## Begin

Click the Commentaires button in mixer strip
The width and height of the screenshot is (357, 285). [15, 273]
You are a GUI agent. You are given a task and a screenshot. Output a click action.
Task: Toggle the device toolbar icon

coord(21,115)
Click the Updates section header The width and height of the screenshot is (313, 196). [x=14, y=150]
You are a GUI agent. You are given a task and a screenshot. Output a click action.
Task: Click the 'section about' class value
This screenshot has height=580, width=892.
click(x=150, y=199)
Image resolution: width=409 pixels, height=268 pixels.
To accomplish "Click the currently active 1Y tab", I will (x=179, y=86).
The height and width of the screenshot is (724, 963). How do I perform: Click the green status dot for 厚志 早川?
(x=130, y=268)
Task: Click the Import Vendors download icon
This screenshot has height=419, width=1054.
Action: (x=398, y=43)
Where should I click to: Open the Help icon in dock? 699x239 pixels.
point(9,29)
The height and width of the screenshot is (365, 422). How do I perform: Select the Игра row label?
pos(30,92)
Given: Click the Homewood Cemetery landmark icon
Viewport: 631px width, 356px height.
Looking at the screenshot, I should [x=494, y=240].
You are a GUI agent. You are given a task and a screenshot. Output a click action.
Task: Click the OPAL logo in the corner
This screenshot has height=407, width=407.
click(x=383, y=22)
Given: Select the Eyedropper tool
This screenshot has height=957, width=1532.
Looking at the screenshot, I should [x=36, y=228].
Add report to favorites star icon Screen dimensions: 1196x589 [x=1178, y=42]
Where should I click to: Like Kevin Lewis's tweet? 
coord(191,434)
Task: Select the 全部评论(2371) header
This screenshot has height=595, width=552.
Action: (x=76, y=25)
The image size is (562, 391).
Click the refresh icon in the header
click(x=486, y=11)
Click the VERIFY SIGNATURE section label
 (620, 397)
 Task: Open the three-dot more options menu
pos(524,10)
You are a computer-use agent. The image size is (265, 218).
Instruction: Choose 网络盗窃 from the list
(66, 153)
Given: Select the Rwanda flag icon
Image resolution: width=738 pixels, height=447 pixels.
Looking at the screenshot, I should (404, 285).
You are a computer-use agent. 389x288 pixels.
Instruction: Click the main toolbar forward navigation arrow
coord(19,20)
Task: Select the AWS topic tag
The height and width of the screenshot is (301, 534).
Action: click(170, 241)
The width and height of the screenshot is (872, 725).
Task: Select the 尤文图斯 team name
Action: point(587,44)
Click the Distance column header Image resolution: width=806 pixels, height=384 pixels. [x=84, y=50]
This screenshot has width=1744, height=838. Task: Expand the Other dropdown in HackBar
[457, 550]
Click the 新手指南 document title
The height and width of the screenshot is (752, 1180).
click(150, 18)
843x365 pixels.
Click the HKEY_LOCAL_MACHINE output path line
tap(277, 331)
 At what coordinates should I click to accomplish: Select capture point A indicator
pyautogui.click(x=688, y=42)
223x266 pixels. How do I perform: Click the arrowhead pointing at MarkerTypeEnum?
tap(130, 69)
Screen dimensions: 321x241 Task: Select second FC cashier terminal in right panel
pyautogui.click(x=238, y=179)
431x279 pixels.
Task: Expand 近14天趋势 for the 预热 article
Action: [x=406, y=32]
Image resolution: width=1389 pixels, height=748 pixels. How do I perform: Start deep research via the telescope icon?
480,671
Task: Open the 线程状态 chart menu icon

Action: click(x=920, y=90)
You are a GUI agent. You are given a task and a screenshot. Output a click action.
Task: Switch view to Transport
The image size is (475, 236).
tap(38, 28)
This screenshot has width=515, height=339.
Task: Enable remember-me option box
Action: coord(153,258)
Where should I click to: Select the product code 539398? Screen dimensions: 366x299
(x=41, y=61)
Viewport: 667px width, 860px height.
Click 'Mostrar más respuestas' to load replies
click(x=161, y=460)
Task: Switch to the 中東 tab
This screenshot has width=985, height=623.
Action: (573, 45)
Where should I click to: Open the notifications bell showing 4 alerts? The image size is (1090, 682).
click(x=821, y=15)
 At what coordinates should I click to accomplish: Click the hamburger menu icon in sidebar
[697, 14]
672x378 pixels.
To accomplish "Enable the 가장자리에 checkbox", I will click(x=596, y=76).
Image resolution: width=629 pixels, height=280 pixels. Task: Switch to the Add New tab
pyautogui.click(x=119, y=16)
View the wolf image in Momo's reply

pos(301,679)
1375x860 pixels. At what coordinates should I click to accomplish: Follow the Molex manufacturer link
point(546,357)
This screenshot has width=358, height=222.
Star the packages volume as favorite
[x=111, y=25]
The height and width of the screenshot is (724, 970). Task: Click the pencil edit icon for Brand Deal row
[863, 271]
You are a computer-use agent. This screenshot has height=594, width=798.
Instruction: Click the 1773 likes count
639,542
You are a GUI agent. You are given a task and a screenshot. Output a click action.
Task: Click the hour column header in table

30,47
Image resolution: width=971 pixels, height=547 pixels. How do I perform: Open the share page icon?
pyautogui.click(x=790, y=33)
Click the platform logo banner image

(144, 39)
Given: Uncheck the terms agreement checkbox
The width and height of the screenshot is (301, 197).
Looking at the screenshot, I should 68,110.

## End

## THE EXERCISE
From the listing above, pick out and copy every line that contains the string "label". Case counts.

## CORRECT ANSWER
The height and width of the screenshot is (365, 422). How do I perform: Select the Игра row label?
Click the VERIFY SIGNATURE section label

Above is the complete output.